Calgary Polling: Poilievre Bleeds Support to Carney
Poilievre faces challenges as Carney gains traction.
CALGARY, AB — Pierre Poilievre still owns the room in Calgary, but the numbers tell a different story: the Conservative leader is bleeding support to Prime Minister Mark Carney, according to federal polling data released today that shows the political ground shifting beneath one of the CPC's most reliable strongholds.
The newest polling from 338Canada's Philippe Fournier confirms Poilievre retains backing from Conservative Party members in Calgary—historically a fortress for federal Tories—but the momentum has swung toward Carney, whose Liberal government appears to be chipping away at what was once unshakeable territory.
The Friction Point
This isn't about whether Conservatives still matter in Calgary. They do. But the gap is tightening, and in politics, trajectory matters more than position. Poilievre's hold on Calgary's Conservative base remains intact, yet Carney—former Bank of Canada and Bank of England governor turned Prime Minister—is making inroads that would have been unthinkable 12 months ago when Poilievre dominated federal polling across Alberta.
The shift signals potential trouble for the CPC's electoral math. Calgary has consistently elected Conservative MPs, and any erosion here threatens the party's national strategy heading into the next federal campaign cycle.
Who Wins, Who Loses
For Poilievre, the poll is a warning shot. Maintaining support is not the same as growing it, and in a city that should be automatic blue, losing ground to a Liberal Prime Minister forces uncomfortable questions about message, momentum, and whether the Conservative brand is resonating beyond its core.
For Carney, the data represents validation. His transition from technocratic banker to political player has been scrutinized for over a year, with speculation swirling about whether he could translate credibility into votes. This poll suggests he can.
The Money Question
While Fournier's polling doesn't directly involve taxpayer dollars, the implications for campaign financing are immediate. A tightening race in Calgary means both parties will need to allocate resources—staff, ads, ground game—to a region the Conservatives previously took for granted.
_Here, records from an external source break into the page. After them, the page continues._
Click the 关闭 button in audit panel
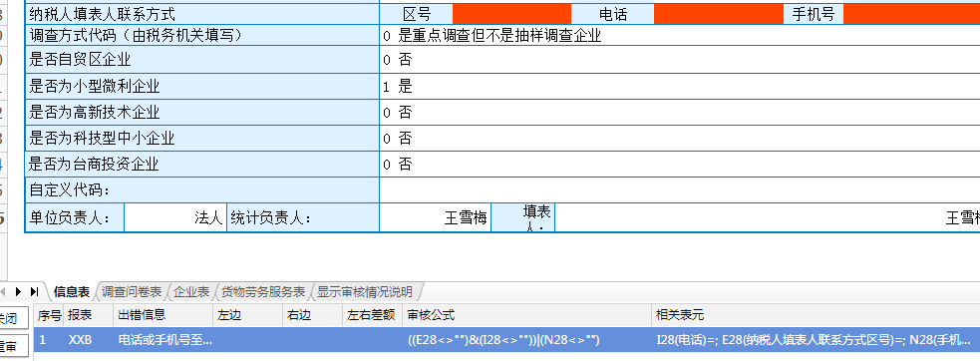The image size is (980, 361). tap(14, 318)
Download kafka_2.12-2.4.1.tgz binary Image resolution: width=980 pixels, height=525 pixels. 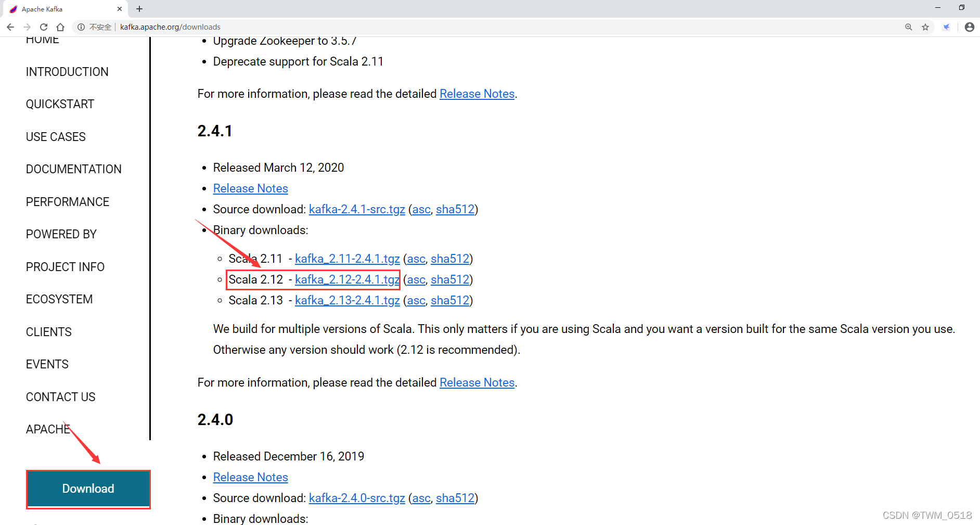click(347, 280)
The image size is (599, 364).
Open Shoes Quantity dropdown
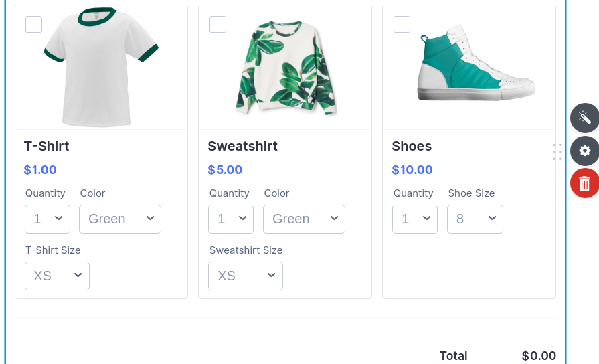415,219
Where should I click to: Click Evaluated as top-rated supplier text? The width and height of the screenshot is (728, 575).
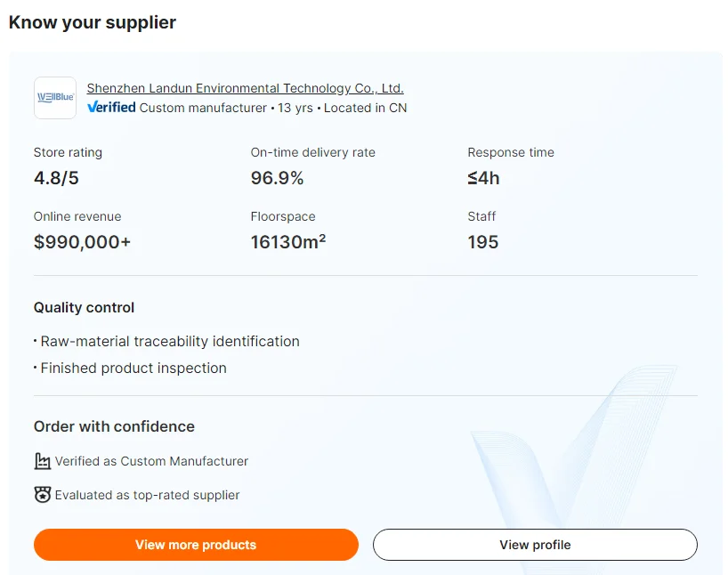click(147, 495)
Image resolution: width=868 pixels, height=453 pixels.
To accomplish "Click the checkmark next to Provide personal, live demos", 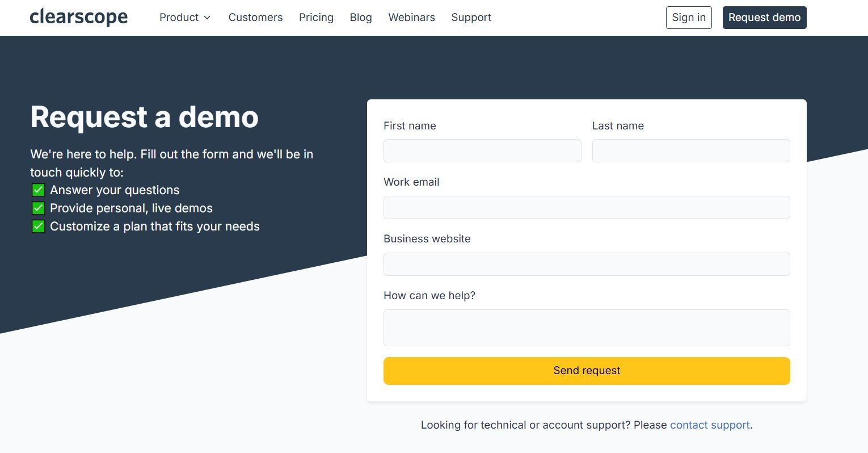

That reshuffles budgets and changes where national war rooms focus their firepower.
What Comes Next
The polling data is a snapshot, not a sentence. Poilievre's team will need to demonstrate they can reverse the trend, while Carney's Liberals will look to press the advantage in Alberta's largest city. The next round of federal polling will show whether this is a blip or the beginning of a realignment in one of Canada's most Conservative cities.